Mitigating those hazards in space is one reason NASA is tracking SAA;
another is that
the mystery of the anomaly represents a great opportunity to investigate
a complex and difficult-to-understand phenomenon, and NASA's extensive resources and research groups are exceptionally well-equipped to study the occurrence.
"The magnetic field is actually
a superposition of fields
from many current sources," explained geophysicist Terry Sabaka of NASA's Goddard Space Flight Center in Greenbelt, Maryland.
The primary source is believed to be
a swirling ocean of molten iron
within the Earth's outer core, thousands of miles below ground.
The movement of that mass generates electrical currents that create the Earth's magnetic field, but not necessarily uniformly, it seems.
A huge reservoir of dense rock called the African High Low Shear Rate Province, located some 2,900 kilometers below the African continent,
disturbs the field generation
, resulting in a dramatic weakening effect.
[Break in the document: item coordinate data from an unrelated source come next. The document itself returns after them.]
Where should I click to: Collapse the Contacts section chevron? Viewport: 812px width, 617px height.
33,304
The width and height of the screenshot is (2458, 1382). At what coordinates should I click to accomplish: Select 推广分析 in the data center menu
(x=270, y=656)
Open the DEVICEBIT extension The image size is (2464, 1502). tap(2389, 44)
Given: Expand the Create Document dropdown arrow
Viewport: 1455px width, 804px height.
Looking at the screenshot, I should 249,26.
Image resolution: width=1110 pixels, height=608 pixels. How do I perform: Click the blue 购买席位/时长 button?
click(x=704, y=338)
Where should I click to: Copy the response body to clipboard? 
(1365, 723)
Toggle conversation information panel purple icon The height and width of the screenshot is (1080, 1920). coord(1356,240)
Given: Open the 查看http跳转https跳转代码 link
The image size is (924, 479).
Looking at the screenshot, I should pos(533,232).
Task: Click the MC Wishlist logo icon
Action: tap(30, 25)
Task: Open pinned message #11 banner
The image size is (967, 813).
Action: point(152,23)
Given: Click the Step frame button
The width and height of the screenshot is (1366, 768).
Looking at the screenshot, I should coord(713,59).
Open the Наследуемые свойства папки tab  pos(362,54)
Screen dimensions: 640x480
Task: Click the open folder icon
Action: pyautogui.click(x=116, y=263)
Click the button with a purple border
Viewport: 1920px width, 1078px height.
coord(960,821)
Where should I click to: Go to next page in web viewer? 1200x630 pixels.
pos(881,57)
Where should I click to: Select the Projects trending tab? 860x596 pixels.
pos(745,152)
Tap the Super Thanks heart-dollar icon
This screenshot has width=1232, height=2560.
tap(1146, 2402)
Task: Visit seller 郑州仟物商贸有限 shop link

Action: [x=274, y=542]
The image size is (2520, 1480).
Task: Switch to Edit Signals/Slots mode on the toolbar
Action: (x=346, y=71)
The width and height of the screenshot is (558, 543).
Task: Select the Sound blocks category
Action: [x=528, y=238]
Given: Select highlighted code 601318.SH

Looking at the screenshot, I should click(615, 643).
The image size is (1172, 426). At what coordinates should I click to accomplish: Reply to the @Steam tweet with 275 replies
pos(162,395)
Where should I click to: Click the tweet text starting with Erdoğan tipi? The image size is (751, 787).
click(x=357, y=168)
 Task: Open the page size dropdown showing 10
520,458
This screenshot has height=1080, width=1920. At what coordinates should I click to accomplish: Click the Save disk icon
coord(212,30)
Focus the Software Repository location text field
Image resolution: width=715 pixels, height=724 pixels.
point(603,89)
"The observed SAA can also be interpreted as
a consequence of weakening
dipole field dominance in the region," said NASA Goddard geophysicist and mathematician Weijia Kuang.
"More specifically, a localized field
with reversed polarity grows strong
in the SAA region, making the field strength very weak, weaker than that of the surrounding regions."
While there is much that scientists still do not fully understand about the anomaly and its implications
, new insights are
continually shedding light on this strange phenomenon.
For example, a study led by NASA heliophysicist Ashley Greeley in 2016 revealed that the SAA is
moving slowly in a northwesterly direction.
NASA Explores Earth's Magnetic 'Dent'
However, it is not just about moving.
Even more remarkable, the phenomenon appears to be in the process of splitting in two, and researchers in 2020 found that the SAA appeared
to be splitting into two distinct cells,
each representing a separate center of minimal magnetic intensity within the larger anomaly.
What that means for
the future of SAA remains unknown,
but in any case, there is evidence to suggest that the anomaly is not a new occurrence.
A study published in July 2020 suggested that the phenomenon
is not a freak event of recent times
, but rather a recurring magnetic event that may have affected Earth as far back as 11 million years.
If so, that could indicate that the South Atlantic Anomaly is not a trigger or precursor to the reversal of the entire planet's magnetic field, which is something that actually happens, if not over hundreds of thousands of years at a time
"Although the SAA is moving slowly,
it is undergoing some changes
in morphology, so it is also important that we continue to observe it through continuous missions," Sabaka concluded.